Entries follow. Give back exactly the lines starting at the one containing "Screen dimensions: 1200x927" and ending at the one containing "You are a computer-use agent. Image", and no other lines.

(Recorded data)
"""
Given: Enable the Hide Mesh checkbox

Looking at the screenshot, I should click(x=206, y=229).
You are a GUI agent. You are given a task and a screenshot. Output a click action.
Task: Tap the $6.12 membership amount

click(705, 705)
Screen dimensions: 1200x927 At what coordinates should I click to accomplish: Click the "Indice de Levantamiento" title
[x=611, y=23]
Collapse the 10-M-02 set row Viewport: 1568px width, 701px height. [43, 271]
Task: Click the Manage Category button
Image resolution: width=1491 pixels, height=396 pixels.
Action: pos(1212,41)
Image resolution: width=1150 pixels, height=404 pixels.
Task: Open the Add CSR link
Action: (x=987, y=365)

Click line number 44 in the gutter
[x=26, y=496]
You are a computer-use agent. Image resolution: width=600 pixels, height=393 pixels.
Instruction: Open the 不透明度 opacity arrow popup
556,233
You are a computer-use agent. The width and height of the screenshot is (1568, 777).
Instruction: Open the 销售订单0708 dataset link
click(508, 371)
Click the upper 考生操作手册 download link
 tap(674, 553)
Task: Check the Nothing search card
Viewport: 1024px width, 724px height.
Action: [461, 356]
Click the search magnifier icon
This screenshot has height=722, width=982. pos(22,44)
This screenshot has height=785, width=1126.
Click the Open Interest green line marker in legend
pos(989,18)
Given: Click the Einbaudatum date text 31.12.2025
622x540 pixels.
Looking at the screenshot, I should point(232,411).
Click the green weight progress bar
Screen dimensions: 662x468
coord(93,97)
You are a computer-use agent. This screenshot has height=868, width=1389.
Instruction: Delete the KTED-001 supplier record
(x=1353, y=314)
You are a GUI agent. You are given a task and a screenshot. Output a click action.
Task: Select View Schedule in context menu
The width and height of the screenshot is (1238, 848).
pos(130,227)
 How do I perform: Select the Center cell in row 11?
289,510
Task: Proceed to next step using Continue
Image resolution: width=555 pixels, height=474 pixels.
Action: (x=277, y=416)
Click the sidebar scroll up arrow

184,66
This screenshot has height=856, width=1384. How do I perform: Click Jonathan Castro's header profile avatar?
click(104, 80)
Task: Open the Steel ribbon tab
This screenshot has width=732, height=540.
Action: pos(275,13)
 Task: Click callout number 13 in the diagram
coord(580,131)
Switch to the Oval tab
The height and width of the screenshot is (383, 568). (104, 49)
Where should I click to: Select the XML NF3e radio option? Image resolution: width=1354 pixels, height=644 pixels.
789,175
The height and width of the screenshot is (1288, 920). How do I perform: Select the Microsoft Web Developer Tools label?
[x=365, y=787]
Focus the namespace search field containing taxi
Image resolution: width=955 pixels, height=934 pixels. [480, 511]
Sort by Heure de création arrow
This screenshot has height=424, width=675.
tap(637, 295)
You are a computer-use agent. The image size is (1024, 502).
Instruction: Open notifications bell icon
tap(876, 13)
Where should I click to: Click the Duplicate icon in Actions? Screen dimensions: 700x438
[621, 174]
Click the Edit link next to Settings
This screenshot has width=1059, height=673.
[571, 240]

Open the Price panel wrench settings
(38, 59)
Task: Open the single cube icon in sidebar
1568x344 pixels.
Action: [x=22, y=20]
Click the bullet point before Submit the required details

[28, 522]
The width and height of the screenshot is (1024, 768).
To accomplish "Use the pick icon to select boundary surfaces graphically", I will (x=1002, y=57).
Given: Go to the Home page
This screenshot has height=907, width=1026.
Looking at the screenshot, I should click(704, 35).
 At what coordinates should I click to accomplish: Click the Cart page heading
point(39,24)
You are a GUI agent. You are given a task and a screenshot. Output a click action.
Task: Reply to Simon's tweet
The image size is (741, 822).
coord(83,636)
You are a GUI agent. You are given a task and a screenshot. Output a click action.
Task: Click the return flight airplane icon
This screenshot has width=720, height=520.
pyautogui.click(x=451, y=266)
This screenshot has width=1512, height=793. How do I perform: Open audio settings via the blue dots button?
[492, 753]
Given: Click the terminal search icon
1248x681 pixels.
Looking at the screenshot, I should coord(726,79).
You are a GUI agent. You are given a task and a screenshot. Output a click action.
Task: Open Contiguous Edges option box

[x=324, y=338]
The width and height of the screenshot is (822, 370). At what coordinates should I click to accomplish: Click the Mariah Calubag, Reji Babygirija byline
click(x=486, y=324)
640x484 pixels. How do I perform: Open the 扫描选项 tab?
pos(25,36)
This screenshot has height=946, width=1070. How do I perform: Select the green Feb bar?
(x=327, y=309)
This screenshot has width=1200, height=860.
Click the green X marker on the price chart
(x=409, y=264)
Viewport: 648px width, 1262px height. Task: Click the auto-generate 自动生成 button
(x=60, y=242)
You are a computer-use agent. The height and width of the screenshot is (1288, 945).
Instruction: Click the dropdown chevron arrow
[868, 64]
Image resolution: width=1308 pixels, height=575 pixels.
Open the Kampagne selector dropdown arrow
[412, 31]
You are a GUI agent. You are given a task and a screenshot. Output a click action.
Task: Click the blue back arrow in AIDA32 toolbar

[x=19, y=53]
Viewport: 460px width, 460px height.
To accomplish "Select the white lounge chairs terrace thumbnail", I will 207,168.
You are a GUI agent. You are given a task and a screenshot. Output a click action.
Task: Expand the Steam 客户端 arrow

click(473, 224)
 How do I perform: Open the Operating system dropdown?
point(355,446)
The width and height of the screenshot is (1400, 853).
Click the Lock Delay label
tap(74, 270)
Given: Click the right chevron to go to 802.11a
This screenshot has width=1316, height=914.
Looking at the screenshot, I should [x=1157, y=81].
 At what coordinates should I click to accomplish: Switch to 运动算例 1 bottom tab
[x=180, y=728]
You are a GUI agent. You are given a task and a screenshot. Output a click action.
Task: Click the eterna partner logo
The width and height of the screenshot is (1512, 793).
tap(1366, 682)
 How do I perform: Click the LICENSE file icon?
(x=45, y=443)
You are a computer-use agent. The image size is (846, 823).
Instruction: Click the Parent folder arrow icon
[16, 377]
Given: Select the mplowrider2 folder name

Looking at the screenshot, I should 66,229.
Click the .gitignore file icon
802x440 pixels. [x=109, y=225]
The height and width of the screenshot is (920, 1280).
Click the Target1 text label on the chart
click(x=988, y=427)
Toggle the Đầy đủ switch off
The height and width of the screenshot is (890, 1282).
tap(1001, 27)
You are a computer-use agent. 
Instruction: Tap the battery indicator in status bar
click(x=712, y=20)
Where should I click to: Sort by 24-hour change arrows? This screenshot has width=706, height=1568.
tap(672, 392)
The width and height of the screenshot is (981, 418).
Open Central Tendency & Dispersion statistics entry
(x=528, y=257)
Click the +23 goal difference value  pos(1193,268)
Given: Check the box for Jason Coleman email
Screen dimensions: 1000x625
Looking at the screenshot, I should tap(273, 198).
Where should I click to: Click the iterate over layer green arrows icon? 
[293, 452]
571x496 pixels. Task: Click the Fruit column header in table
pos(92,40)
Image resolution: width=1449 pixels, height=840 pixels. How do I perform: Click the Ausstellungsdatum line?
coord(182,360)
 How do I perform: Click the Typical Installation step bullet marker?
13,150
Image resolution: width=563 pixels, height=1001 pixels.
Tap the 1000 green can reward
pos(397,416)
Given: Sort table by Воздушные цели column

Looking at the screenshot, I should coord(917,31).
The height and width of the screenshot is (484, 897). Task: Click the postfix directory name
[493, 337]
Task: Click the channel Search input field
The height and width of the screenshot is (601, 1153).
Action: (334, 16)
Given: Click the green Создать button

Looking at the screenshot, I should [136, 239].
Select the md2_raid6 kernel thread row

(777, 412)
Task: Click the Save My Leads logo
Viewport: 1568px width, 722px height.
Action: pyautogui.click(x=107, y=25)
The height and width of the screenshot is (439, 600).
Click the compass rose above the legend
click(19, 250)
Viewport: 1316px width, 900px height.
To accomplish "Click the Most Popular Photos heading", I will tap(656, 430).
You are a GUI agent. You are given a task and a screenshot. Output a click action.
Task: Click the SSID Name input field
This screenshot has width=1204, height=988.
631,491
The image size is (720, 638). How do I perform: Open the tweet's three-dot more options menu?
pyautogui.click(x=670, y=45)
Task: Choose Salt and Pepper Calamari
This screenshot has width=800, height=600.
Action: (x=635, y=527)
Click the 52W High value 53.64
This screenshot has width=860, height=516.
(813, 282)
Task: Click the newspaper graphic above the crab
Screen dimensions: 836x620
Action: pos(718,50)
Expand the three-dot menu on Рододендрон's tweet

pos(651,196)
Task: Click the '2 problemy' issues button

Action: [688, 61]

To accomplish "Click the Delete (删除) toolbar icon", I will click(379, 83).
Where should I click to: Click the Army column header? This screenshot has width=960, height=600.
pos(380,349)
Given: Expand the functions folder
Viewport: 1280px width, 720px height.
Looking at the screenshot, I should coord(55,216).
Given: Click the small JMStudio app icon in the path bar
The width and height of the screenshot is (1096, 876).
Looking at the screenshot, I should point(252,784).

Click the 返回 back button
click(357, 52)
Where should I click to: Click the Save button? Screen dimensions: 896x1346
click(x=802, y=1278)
"""
RESPONSE>
Screen dimensions: 1200x927 At what coordinates should I click to accomplish: Click the "Indice de Levantamiento" title
[x=611, y=23]
Collapse the 10-M-02 set row Viewport: 1568px width, 701px height. [43, 271]
Task: Click the Manage Category button
Image resolution: width=1491 pixels, height=396 pixels.
Action: pos(1212,41)
Image resolution: width=1150 pixels, height=404 pixels.
Task: Open the Add CSR link
Action: (x=987, y=365)

Click line number 44 in the gutter
[x=26, y=496]
You are a computer-use agent. Image resolution: width=600 pixels, height=393 pixels.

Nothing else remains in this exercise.